Saturday, September 12, 2009

Land of our fathers

My father’s house sits on a parcel of land first described in an 1851 abstract, 3 years after statehood and half a century after the Iowa Territory rounded out the Louisiana Purchase. 160 acres were given to Anna F Strong , “mother and heir at law,” under an act of Congress, signed all the way to President Fillmore “to raise for a limited time an additional military force.” Her son, Private, Third Regiment, US Infantry, did not survive our war on Mexico.

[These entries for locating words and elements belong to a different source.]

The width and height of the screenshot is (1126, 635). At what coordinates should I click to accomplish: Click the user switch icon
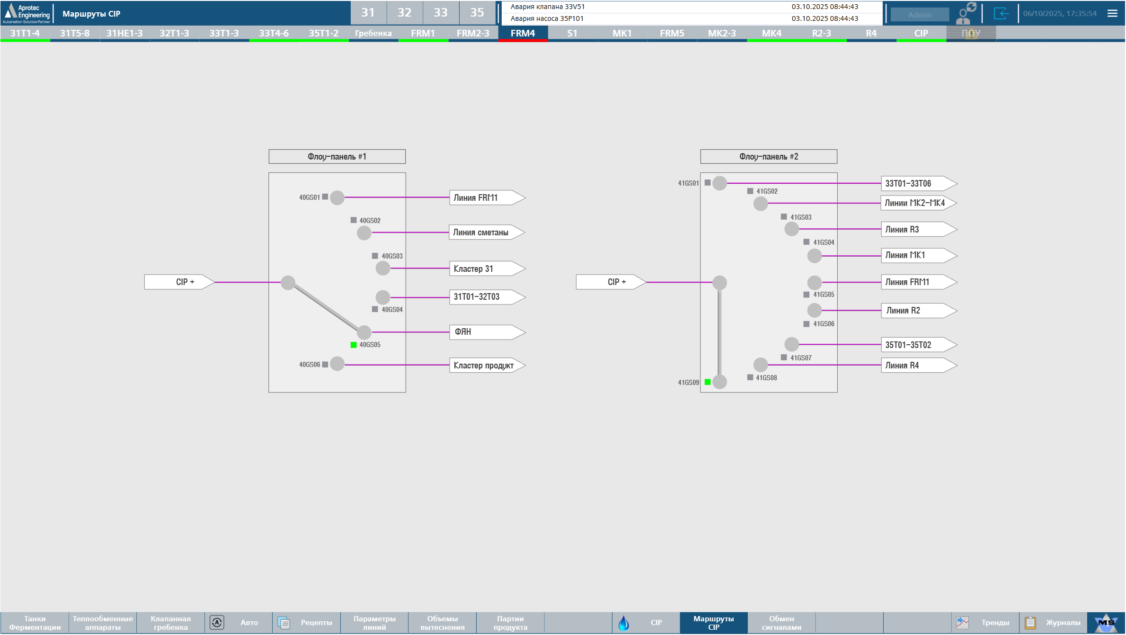966,13
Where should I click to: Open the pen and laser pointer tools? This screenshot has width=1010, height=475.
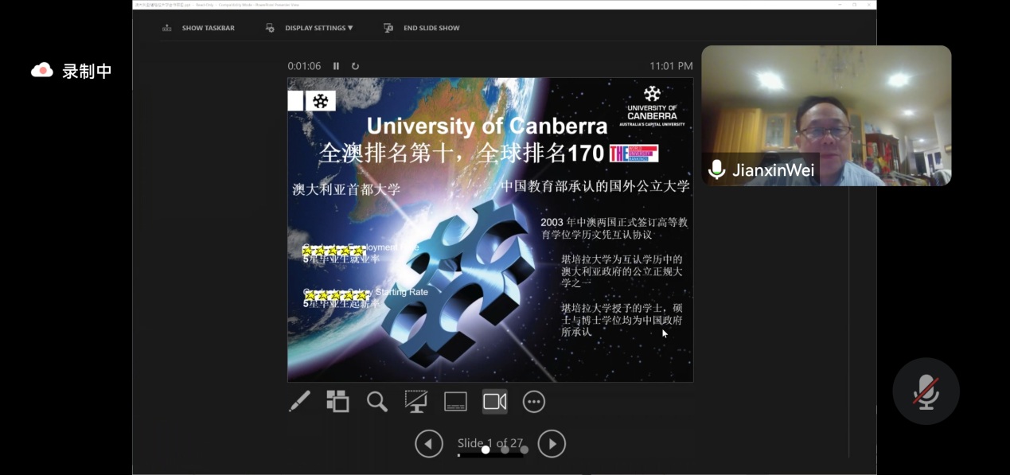click(299, 402)
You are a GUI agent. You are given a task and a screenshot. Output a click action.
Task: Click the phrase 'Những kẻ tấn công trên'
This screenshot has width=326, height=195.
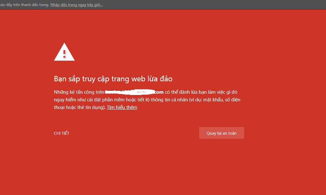tap(79, 92)
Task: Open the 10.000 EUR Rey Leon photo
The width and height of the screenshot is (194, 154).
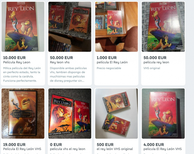Action: [x=23, y=27]
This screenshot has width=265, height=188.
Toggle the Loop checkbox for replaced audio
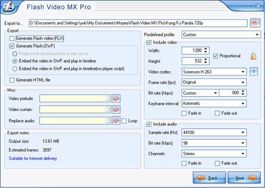coord(124,121)
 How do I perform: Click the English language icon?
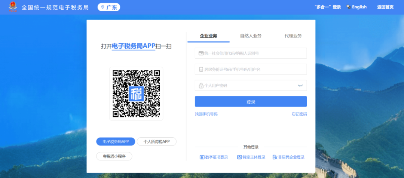click(349, 7)
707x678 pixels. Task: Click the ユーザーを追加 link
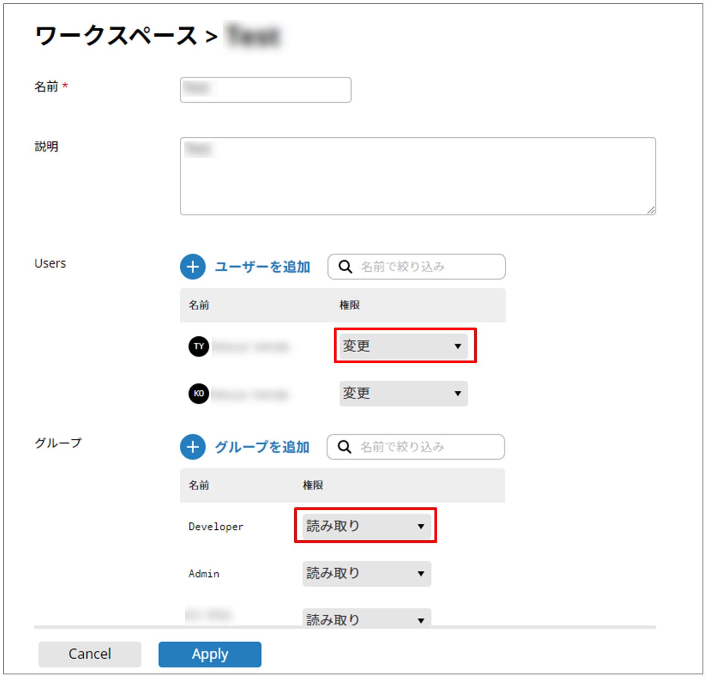262,267
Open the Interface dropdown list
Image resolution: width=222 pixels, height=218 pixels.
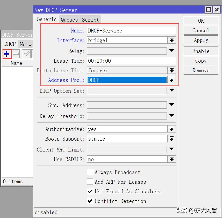(171, 40)
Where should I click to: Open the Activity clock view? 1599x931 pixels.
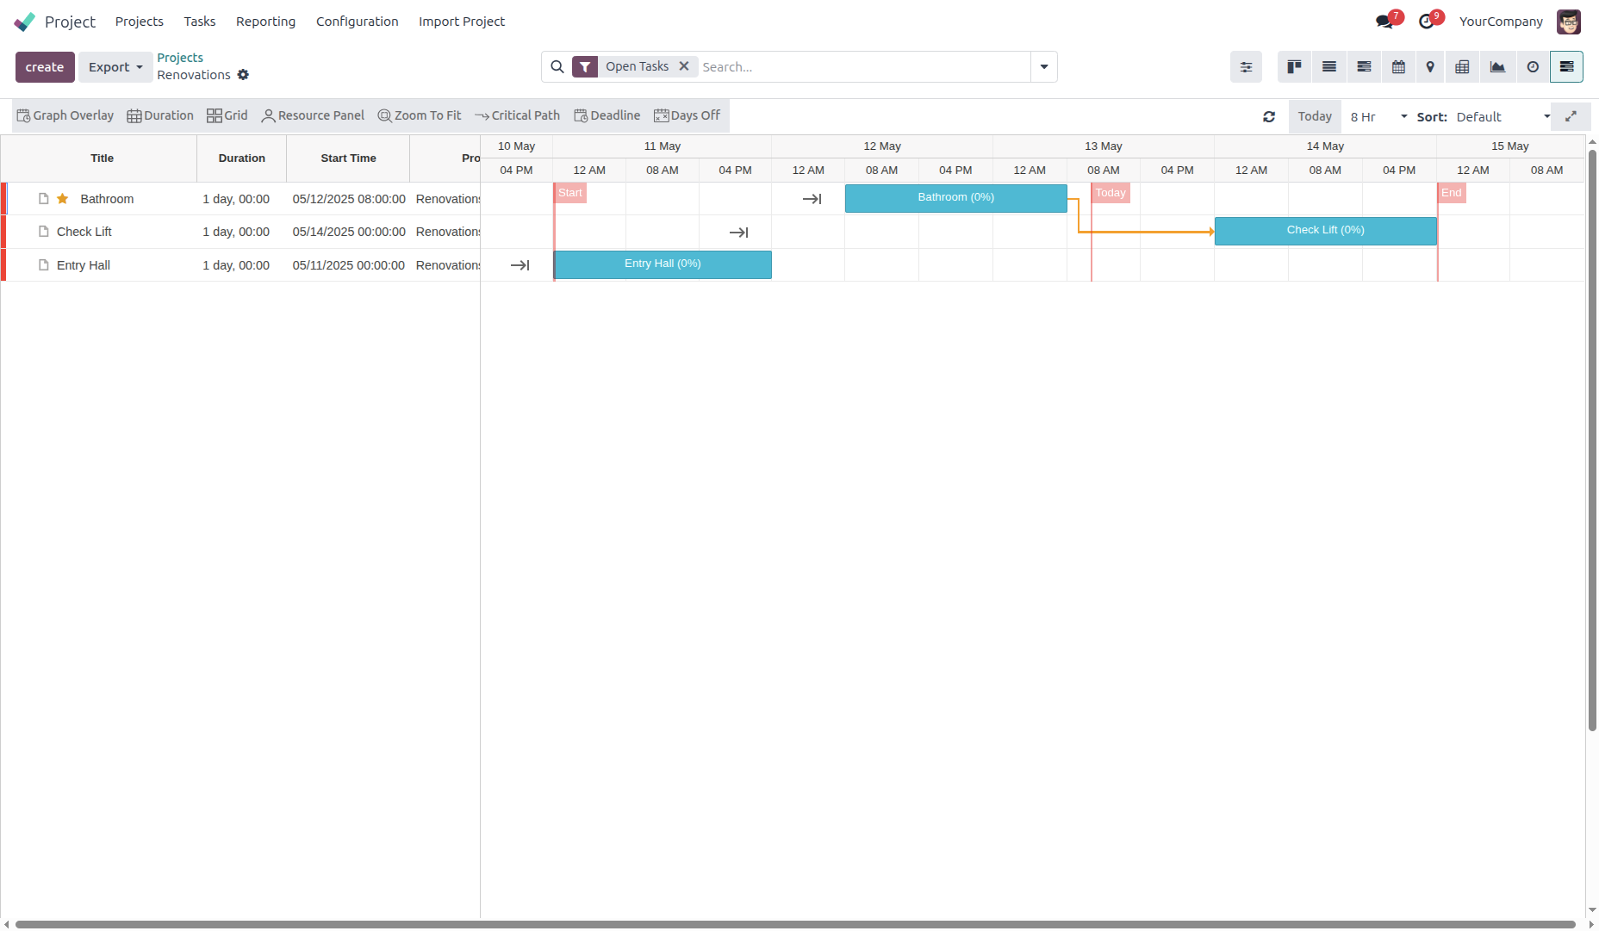point(1533,67)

First European settlers arrived in 1833 from back east, but decades passed before for owners lived on this patch. Orlin Oatman, Anna’s assignee, died in Buffalo and left it to his wife Sarah who married George Washburn who sold it Stevenson Burk; wife, name of Parthenia P, sold her dower share for $200. New immigrants pushed west on land newly “cleared” of Indians, planting in the deep black soil. Railroads sped up the pace to the Pacific. The Barrows and the Messengers each bought half the tract and in 1931 charged Arnest Lopata $10 to string electric poles overhead. Then, resident owners removed squatters, or landed farmers, depending how you look at it, and after the second war the land was scissored into patches, sold to developers. They annexed it to the city, laid streets, ran water, and carved Anna Strong’s inheritance into lots young families could mortgage from the Bohemian Savings and Loan. Split foyers sprouted on soilless, treeless tracts, waiting to grow up into neighborhoods. The house that sits on Lot 8 is the house my father built.